Quando aplicamos este conceito ao antissemitismo e o Holocausto, ficamos chocados, sem saber o que pensar ou sentir. À posteriori, é fácil pensar que todos os judeus a seguir a 1933, 1939 ou 1942 ficaram em estado de alerta e à procura de fuga. Não é verdade. Como já salientei nesta coluna, a autobiografia de Primo Levi, por exemplo, mostra que os judeus da Europa entraram em negação. A solução final era um excesso de realidade tão doloroso, que muitos optaram pela negação e por viverem a vida com o máximo de normalidade, assumindo que aquilo-que-se-dizia-sobre-os-nazis era uma fantasia impossível. “A ignorância permitia-nos viver”, escreveu Levi.

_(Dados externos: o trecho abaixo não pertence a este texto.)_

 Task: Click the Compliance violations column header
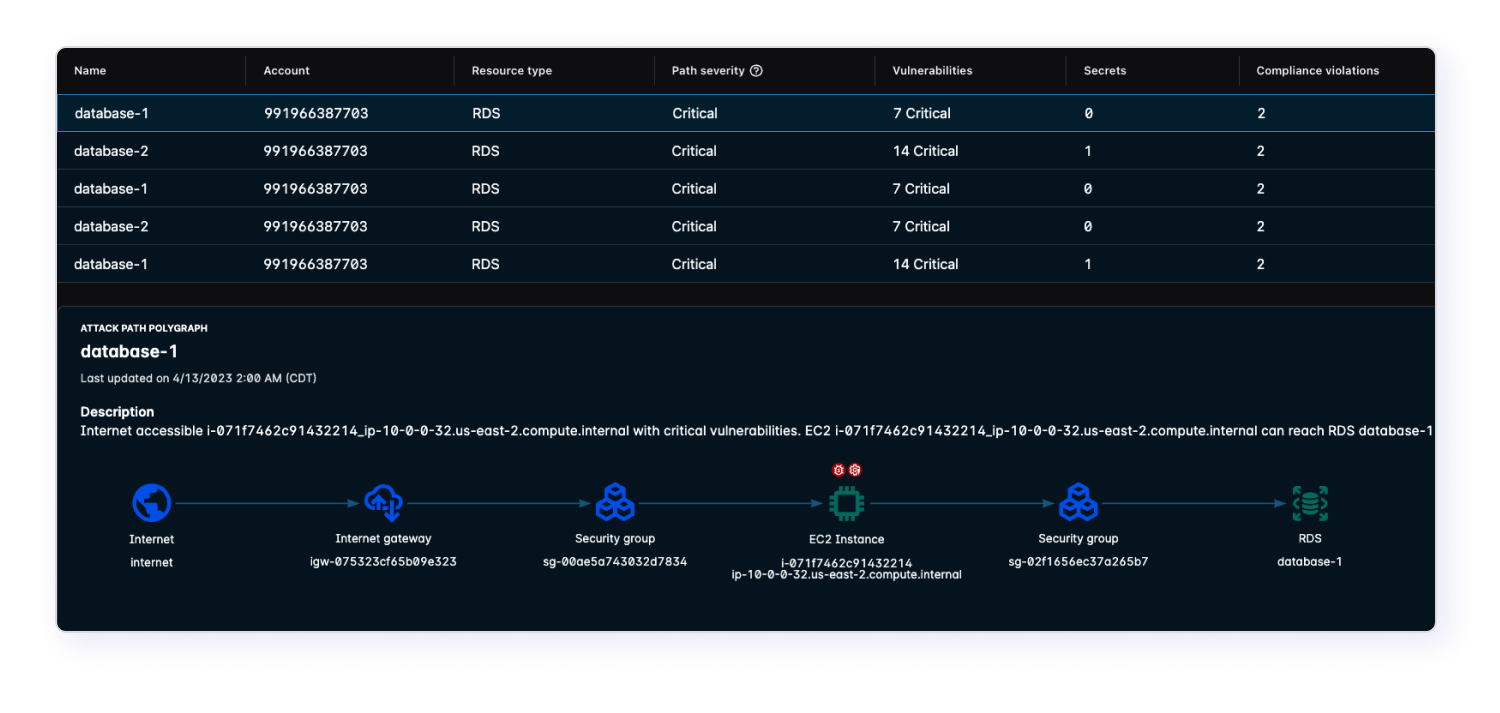[x=1317, y=71]
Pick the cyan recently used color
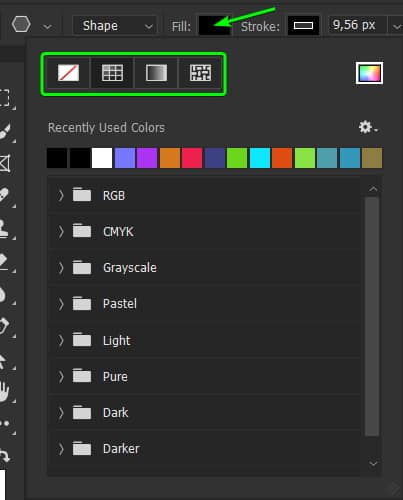Viewport: 403px width, 500px height. (260, 158)
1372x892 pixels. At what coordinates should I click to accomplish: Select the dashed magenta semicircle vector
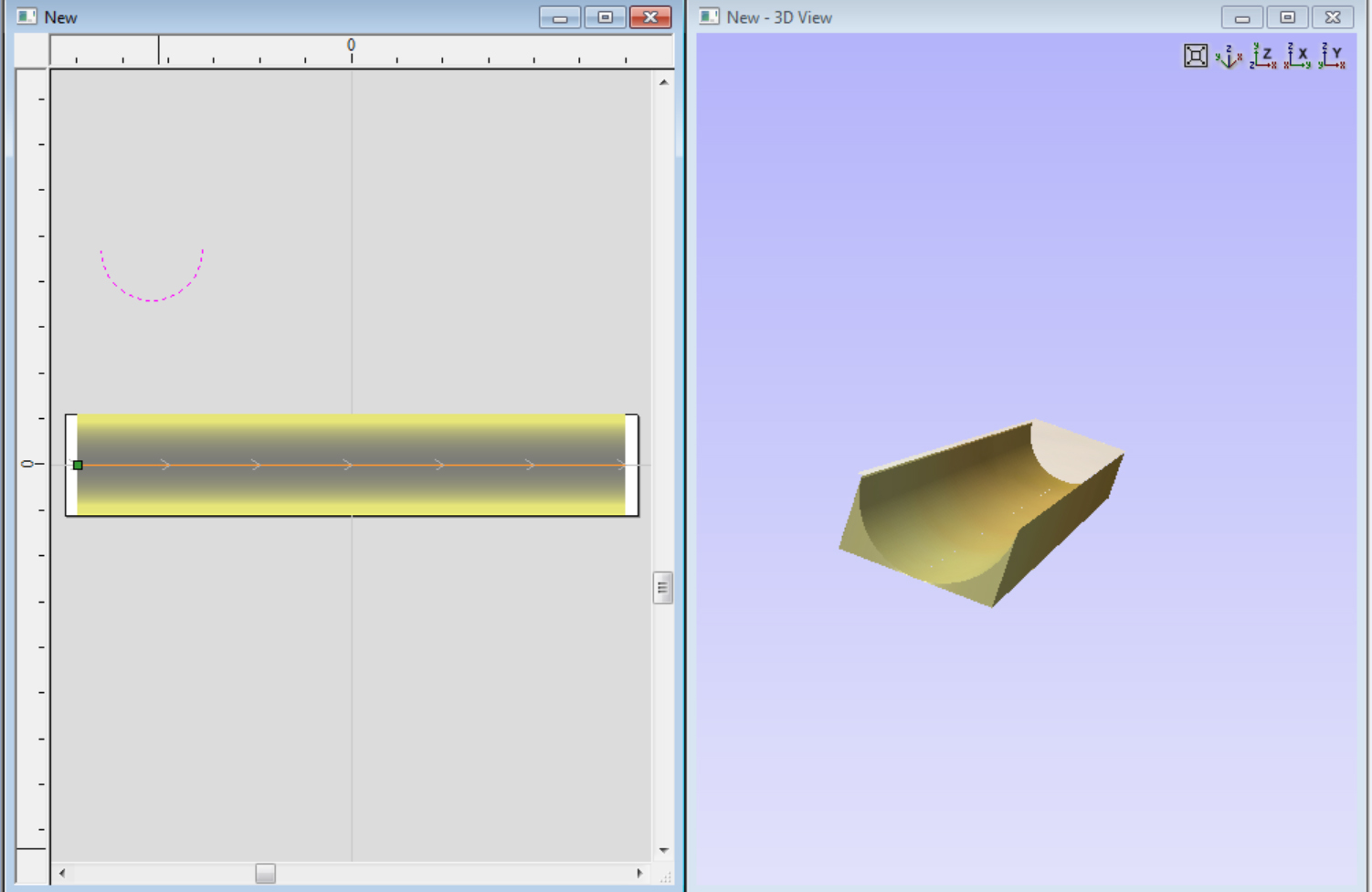click(152, 299)
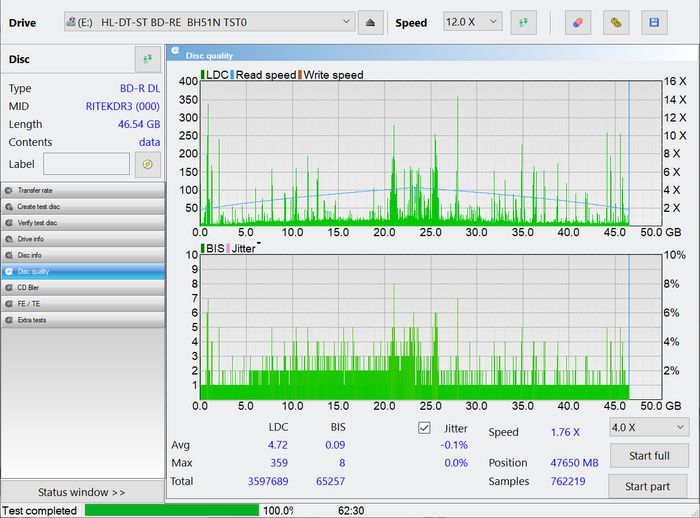Refresh disc info with the Disc panel icon
Screen dimensions: 700x518
point(147,60)
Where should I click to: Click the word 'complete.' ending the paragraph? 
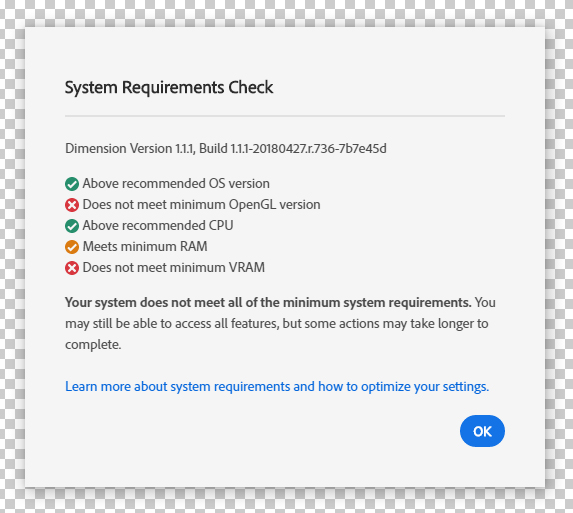[x=93, y=345]
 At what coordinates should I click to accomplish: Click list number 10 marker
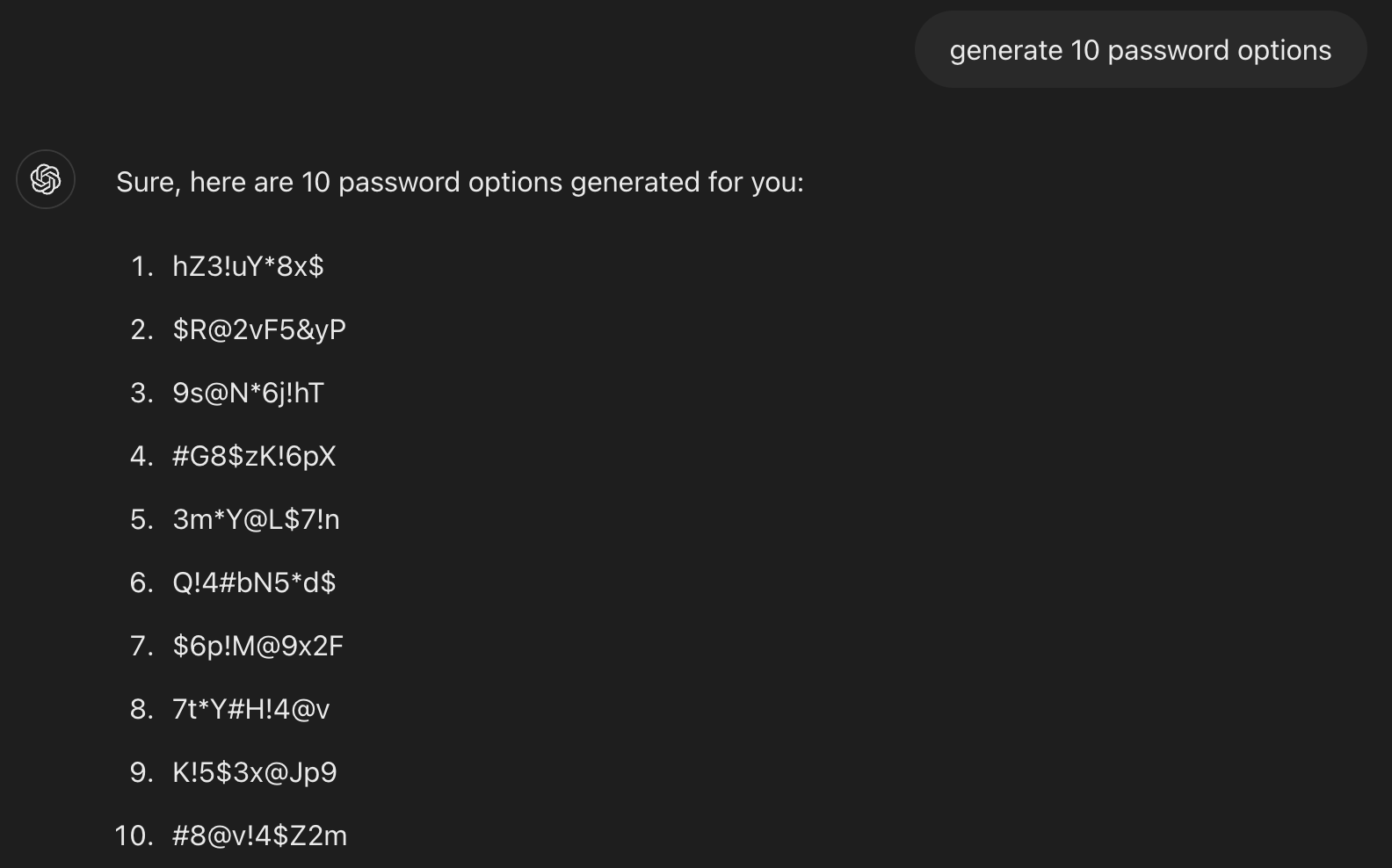pyautogui.click(x=134, y=835)
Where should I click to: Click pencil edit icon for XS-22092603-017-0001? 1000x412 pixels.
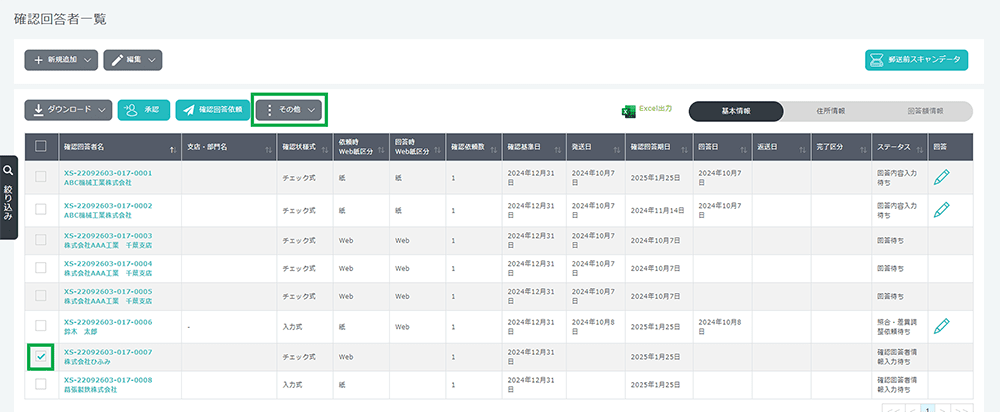coord(941,177)
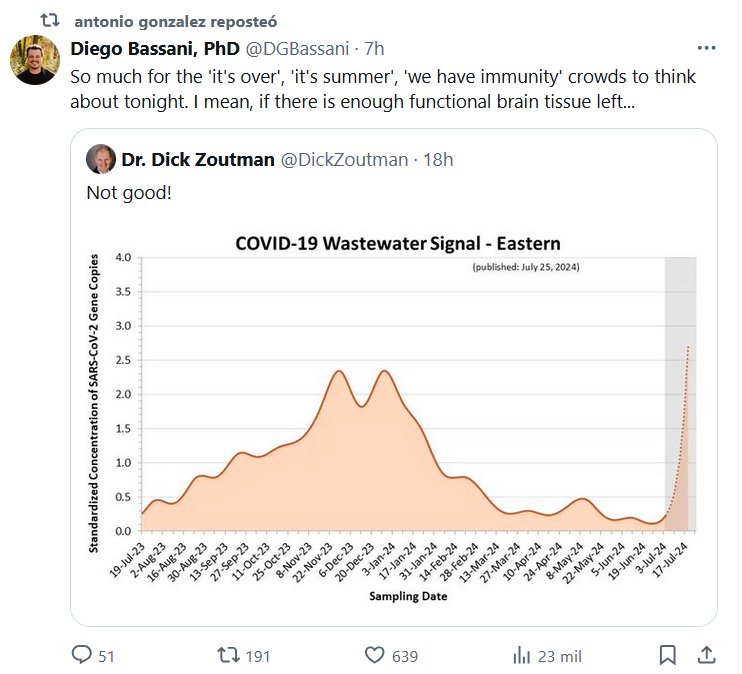Viewport: 742px width, 674px height.
Task: Repost this tweet via retweet icon
Action: coord(229,655)
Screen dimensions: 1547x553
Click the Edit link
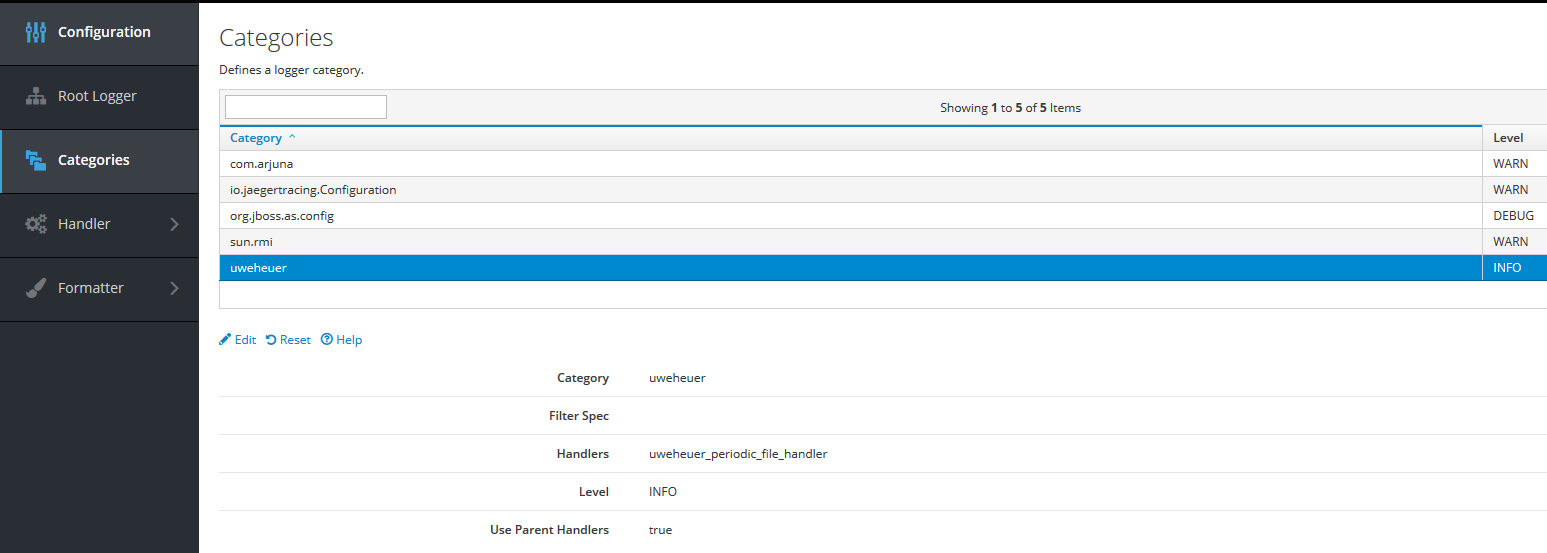245,340
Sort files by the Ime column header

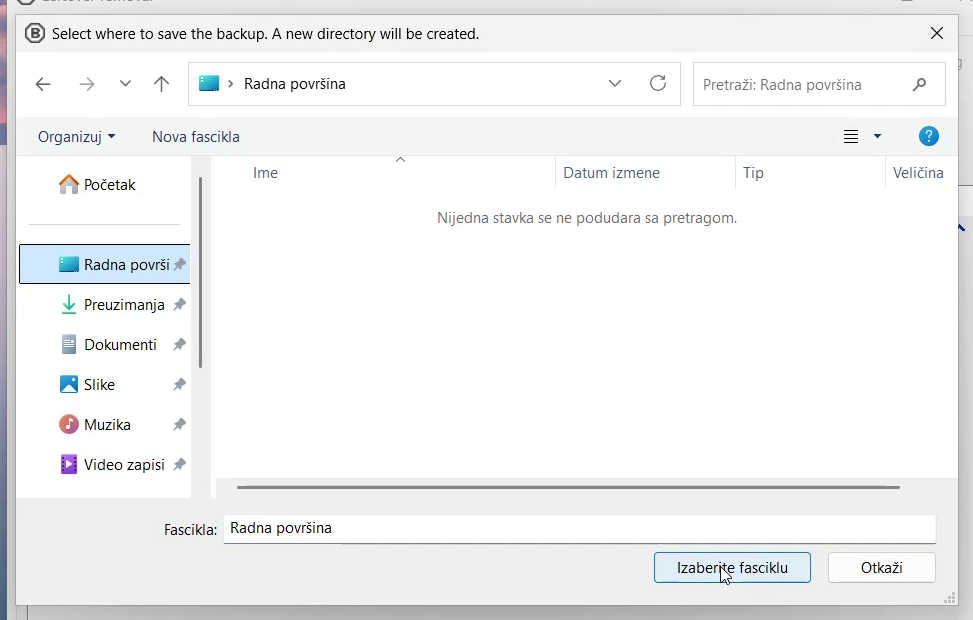tap(266, 173)
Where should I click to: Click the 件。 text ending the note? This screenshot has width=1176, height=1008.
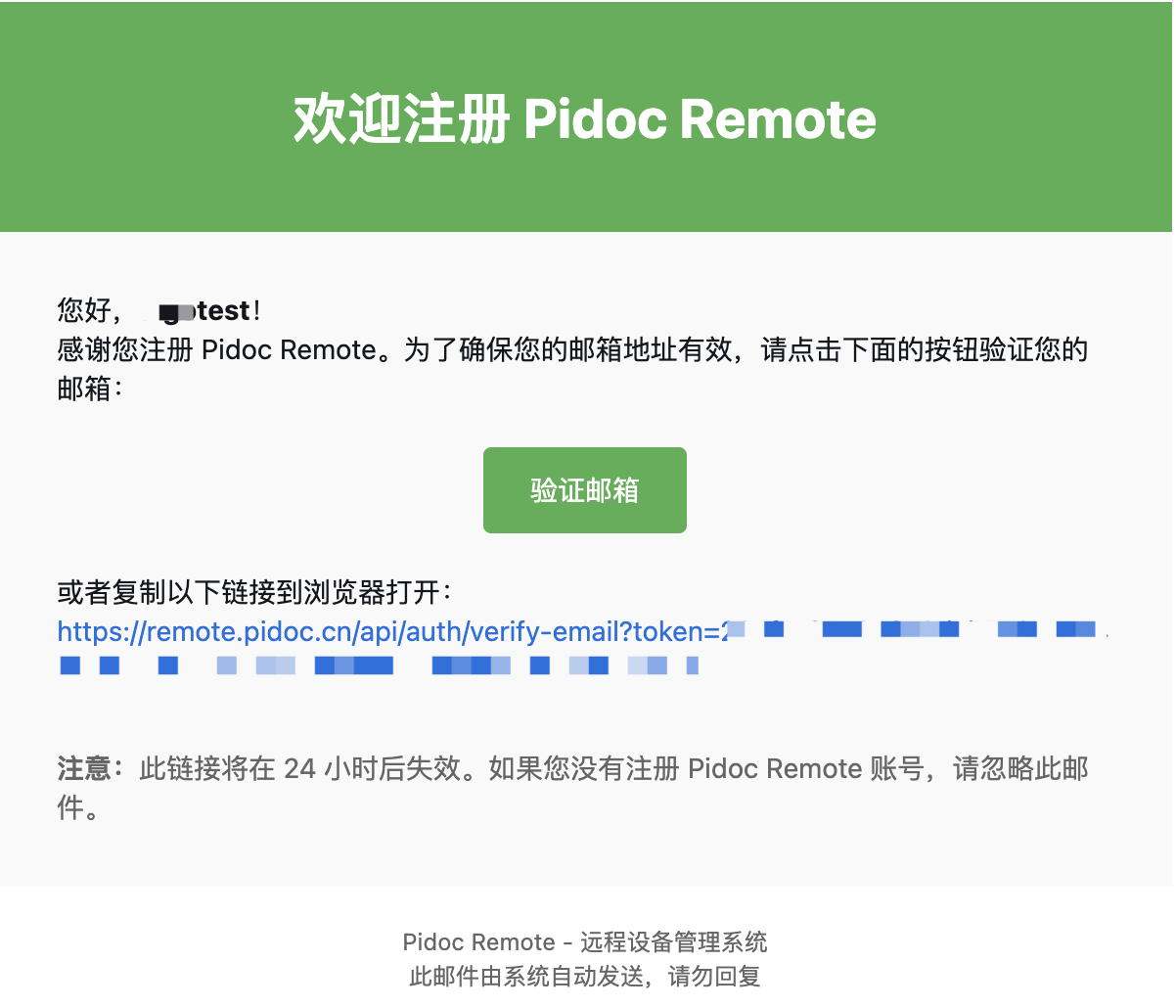78,809
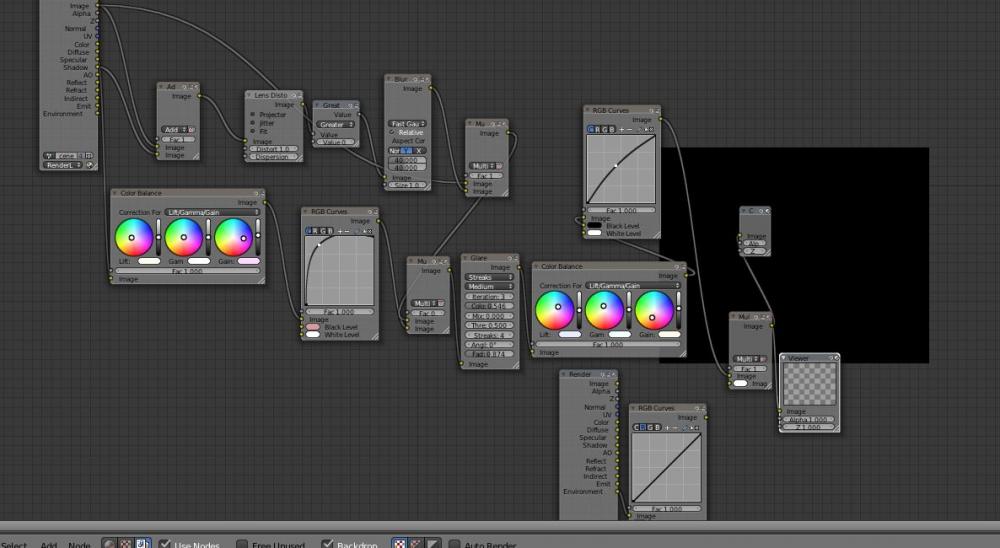The image size is (1000, 548).
Task: Open the Glare type dropdown showing Streaks
Action: 490,277
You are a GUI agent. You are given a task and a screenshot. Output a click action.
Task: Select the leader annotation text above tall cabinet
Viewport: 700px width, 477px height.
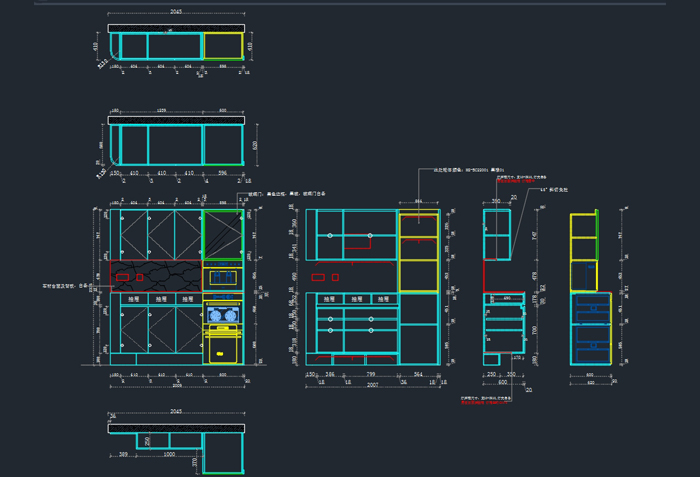pos(461,171)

Homem de razão e progresso, Wiesenthal muito simplesmente não conseguia acreditar que o mal poderia regressar na sua forma mais pura — um aviso muito sério para o nosso tempo

Wiesenthal, judeu e polaco, sentia a mesma negação de Levi, judeu e italiano. Aquele que viria a ser o maior caçador de nazis pós-45 não tinha a capacidade moral e até linguística para alcançar a natureza única do nazismo. Durante imenso tempo, dizia Wiesenthal, “não levámos Hitler a sério, considerávamo-lo uma crise passageira”. Homem de razão e progresso, Wiesenthal muito simplesmente não conseguia acreditar que o mal poderia regressar na sua forma mais pura — um aviso muito sério para o nosso tempo.